■ The problem:
Some of the lines below need repeating. Reproduce exactly those between the lines holding "This screenshot has height=641, width=1140." and "Click the Default", inclusive.

■ The data:
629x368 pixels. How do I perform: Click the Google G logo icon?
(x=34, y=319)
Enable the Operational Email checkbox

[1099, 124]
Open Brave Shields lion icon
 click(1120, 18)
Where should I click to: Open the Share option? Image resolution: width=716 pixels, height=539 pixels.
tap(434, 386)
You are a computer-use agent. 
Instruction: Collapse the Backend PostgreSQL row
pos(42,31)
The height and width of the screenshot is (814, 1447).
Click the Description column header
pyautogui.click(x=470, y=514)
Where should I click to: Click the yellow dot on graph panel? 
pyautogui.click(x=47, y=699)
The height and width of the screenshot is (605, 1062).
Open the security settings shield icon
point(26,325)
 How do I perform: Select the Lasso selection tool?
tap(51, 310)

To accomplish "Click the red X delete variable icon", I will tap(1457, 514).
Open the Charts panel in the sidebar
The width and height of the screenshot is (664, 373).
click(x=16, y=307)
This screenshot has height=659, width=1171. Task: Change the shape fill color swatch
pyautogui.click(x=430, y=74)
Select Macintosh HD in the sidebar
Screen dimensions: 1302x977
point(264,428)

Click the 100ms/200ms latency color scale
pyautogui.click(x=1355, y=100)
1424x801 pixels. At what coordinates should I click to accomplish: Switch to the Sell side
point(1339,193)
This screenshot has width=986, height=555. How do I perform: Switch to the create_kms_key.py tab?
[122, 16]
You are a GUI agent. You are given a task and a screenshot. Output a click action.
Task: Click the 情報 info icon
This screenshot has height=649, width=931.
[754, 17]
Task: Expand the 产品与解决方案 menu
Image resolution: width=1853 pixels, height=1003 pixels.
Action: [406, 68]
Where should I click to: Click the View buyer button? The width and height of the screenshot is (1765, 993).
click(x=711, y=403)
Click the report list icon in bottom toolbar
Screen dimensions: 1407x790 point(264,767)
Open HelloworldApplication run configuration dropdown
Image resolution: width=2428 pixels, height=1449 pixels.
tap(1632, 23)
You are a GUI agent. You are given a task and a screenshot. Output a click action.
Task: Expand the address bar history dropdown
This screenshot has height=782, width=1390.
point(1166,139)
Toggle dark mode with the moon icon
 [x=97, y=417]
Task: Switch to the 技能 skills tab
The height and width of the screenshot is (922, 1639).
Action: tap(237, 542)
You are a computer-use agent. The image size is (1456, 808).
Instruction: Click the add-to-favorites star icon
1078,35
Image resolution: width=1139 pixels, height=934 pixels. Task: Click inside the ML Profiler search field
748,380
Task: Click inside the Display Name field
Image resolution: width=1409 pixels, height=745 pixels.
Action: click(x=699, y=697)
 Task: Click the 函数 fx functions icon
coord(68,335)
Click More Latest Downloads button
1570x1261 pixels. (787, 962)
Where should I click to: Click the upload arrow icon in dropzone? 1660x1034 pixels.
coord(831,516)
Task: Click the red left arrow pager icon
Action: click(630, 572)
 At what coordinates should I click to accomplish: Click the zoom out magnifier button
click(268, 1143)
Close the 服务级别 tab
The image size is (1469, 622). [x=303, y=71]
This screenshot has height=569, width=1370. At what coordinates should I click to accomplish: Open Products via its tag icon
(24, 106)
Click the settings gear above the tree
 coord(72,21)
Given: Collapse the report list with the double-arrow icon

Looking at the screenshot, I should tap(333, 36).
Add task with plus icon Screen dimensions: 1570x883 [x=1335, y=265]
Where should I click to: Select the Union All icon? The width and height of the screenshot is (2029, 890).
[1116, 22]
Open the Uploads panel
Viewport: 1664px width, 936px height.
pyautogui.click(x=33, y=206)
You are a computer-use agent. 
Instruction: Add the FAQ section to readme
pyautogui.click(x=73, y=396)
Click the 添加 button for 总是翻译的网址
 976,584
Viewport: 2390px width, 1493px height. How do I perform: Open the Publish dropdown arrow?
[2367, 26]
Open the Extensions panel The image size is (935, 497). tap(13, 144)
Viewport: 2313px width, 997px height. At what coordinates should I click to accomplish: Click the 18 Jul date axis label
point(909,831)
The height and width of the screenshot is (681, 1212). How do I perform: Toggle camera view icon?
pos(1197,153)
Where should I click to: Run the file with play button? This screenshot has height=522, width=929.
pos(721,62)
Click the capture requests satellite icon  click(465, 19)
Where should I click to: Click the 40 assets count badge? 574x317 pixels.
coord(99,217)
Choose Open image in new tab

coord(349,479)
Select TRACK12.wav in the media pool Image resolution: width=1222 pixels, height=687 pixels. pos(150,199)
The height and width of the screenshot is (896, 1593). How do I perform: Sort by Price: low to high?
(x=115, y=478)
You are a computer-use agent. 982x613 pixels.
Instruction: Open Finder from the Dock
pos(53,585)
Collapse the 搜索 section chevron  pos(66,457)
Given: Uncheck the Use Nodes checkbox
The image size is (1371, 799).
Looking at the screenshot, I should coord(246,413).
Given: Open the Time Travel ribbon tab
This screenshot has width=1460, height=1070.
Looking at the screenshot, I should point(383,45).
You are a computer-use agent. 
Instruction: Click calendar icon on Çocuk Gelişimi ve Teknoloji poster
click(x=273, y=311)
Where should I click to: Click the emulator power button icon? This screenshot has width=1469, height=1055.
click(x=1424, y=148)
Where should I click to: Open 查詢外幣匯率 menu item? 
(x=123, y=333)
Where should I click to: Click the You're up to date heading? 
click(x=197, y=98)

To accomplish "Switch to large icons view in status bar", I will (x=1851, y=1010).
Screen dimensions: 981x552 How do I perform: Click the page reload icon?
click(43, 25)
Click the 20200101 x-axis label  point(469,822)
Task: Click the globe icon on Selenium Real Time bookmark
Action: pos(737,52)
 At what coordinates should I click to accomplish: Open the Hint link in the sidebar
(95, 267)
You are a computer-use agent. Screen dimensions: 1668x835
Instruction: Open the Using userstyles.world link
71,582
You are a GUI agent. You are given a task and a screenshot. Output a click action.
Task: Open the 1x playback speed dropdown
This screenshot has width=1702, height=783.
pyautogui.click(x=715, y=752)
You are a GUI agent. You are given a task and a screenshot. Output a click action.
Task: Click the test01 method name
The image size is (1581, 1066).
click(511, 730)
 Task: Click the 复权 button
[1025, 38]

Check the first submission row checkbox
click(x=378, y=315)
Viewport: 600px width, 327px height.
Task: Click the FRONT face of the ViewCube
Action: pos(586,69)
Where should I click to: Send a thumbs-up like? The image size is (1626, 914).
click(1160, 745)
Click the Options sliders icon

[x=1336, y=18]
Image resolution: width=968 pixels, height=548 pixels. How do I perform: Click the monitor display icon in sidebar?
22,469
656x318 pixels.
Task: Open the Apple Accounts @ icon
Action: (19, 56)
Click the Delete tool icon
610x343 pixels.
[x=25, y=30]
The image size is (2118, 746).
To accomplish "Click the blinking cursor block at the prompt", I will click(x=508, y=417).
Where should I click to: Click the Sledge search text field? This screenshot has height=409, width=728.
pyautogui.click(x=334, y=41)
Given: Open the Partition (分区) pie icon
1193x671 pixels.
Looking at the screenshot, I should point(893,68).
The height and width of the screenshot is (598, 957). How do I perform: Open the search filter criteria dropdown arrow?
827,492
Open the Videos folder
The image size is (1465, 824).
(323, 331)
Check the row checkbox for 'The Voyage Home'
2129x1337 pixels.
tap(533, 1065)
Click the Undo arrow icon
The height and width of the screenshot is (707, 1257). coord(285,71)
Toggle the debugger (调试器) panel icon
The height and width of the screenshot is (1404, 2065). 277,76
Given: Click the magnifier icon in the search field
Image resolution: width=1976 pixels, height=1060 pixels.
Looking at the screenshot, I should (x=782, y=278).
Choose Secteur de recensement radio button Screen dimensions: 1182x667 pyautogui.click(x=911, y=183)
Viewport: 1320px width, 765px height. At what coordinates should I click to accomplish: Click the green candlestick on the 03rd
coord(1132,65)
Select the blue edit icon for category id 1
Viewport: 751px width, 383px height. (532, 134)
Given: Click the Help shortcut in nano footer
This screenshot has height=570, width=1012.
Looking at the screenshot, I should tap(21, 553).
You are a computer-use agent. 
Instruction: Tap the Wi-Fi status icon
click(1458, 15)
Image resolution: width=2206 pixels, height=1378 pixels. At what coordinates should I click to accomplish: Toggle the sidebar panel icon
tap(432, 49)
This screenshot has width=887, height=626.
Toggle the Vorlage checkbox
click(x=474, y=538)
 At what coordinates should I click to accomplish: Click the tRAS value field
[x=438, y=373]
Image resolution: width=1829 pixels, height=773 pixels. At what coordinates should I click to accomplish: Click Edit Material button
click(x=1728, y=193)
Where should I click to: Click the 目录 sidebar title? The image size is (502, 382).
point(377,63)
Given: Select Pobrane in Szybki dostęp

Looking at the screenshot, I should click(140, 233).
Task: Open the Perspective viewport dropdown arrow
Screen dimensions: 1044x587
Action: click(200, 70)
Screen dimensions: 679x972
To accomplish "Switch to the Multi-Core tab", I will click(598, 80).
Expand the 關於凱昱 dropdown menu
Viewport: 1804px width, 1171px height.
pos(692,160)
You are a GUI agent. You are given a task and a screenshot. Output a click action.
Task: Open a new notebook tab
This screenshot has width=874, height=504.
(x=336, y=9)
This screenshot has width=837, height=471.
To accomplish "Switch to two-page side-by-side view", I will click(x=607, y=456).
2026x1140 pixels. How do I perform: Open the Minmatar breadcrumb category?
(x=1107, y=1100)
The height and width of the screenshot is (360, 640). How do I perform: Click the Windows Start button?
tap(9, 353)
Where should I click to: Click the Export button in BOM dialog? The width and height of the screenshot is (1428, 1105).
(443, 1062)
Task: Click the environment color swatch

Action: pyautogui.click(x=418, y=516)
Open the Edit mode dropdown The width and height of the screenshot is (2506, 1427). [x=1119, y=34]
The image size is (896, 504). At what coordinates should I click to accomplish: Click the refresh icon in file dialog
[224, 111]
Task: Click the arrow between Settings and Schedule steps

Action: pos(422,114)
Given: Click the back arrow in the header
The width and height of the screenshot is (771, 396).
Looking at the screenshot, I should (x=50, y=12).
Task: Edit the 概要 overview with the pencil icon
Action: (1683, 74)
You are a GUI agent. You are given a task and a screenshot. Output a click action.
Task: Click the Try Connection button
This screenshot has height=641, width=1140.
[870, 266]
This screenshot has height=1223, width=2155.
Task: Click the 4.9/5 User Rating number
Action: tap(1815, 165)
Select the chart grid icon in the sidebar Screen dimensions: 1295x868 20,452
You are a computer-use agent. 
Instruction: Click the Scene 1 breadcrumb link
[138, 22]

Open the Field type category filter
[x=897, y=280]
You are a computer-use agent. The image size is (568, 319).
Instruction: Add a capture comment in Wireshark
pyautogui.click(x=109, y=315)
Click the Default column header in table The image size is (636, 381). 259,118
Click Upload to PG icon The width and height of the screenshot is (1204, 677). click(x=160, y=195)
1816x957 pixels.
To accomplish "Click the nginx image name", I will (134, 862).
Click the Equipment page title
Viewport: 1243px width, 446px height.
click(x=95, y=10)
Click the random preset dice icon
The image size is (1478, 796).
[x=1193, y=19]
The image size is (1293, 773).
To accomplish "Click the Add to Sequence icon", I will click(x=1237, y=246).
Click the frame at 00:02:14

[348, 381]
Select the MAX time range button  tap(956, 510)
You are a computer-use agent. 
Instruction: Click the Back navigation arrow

■ Solution to the exercise:
This screenshot has height=641, width=1140.
[870, 266]
This screenshot has height=1223, width=2155.
Task: Click the 4.9/5 User Rating number
Action: tap(1815, 165)
Select the chart grid icon in the sidebar Screen dimensions: 1295x868 20,452
You are a computer-use agent. 
Instruction: Click the Scene 1 breadcrumb link
[138, 22]

Open the Field type category filter
[x=897, y=280]
You are a computer-use agent. The image size is (568, 319).
Instruction: Add a capture comment in Wireshark
pyautogui.click(x=109, y=315)
Click the Default column header in table The image size is (636, 381). 259,118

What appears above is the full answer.